We have our Proxmox cluster set and running and vxlan is implemented on it. We can create all private VNets we need in our lab. Typically you’ll want a production VNet, a DMZ VNet and maybe a storage, heartbeat or live migration VNet. We also created a Bastion Windows 10 VM on Prod VNet. Nevertheless, it can’t connect to anything yet, not even the real world for Internet. But how these VNets can communicate with each other if they’re completely isolated? Well, in a SDN infrastructure we’re going to have computers running on VMs to do that.

In some production implementations like VMware Cloud Director or System Center Virtual Machine Manager, we have various networking products. These products will do the job. Firewalls, routers, gateways, balancers and a lot more of great toys. We have an affordable SDN environment with Proxmox. We’ll need to implement many of these networking VMs more manually.


Let’s start with our routing and firewall VM for inter-VNet communication in our Cluster. We’ll choose OPNsense, which is one of the most widely open source firewall implementation nowadays.

You can download the latest OPNsense ISO from its web site:

Download – OPNsense

Choose amd64 as system architecture and dvd as image type. The download is zipped, so you’ll have to unzip the file first.

Now go to one of your Proxmox cluster nodes and upload the unzipped file to the local repository, usually the ISO images container:

With the ISO image uploaded, click the Create VM button:

Select the node, a VM ID and a name for our firewall. Choose Start at boot because we want this VM to start always with the node. Click Next:

Choose the location of the ISO dvd image you earlier uploaded, select Linux type and kernel version. Click Next:

Select Qemu Agent and leave the rest as default. Click Next:

Select the storage location for your VM. Typically, choose local-lvm if you only have one disk in your physical node. Setting it to 32GiB is fine. Leave the rest as default. Click Next:

Select 2 cores and leave the rest as default. Click Next:

Select 3GiB of RAM and leave the rest as default. The recommendation is 4GiB but 3GiB works fine in our lab. Click Next:

This is a firewall. You’re going to need a couple of NICs to connect to all your VNets. In this part of the wizard, we are going to choose the LAN interface of our firewall. Choose the first LAN you want to connect. For me it’ll be prod VNet.

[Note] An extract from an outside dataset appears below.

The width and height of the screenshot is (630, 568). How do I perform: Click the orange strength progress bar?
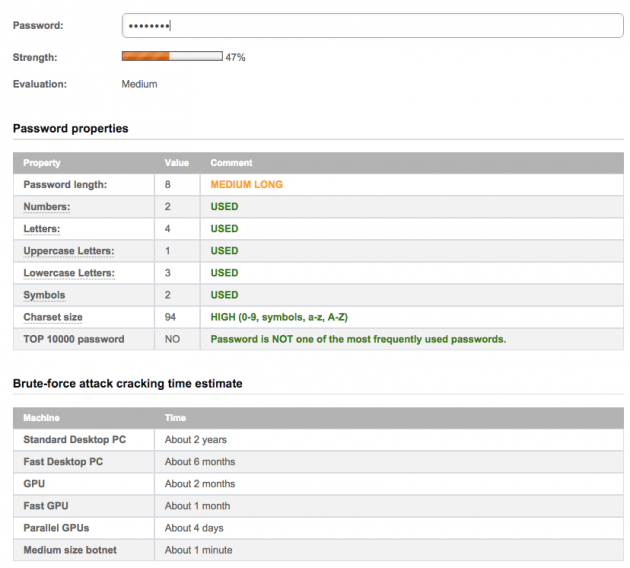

Remember that this vnet is under a VxLAN zone with MTU of 1450. It’s very important to select MTU=1 to match this interface setting with the VxLAN configuration.

Don’t worry for the other NICs, we’re going to do that later. Click Next.

Review all the settings, don’t select to turn on your VM and click Finish. Your VM should create on the node selected.

Now we’re going to add our WAN interface. With your VM turned off, go to Hardware, click Add, Network Device:

Choose the Linux Bridge that is physically connected to the real world. In your case it should be vmbr0. Leave the rest as default. You don’t need to adjust the MTU settings. This bridge is a connection to a real network in your lab, which MTU is typically 1500.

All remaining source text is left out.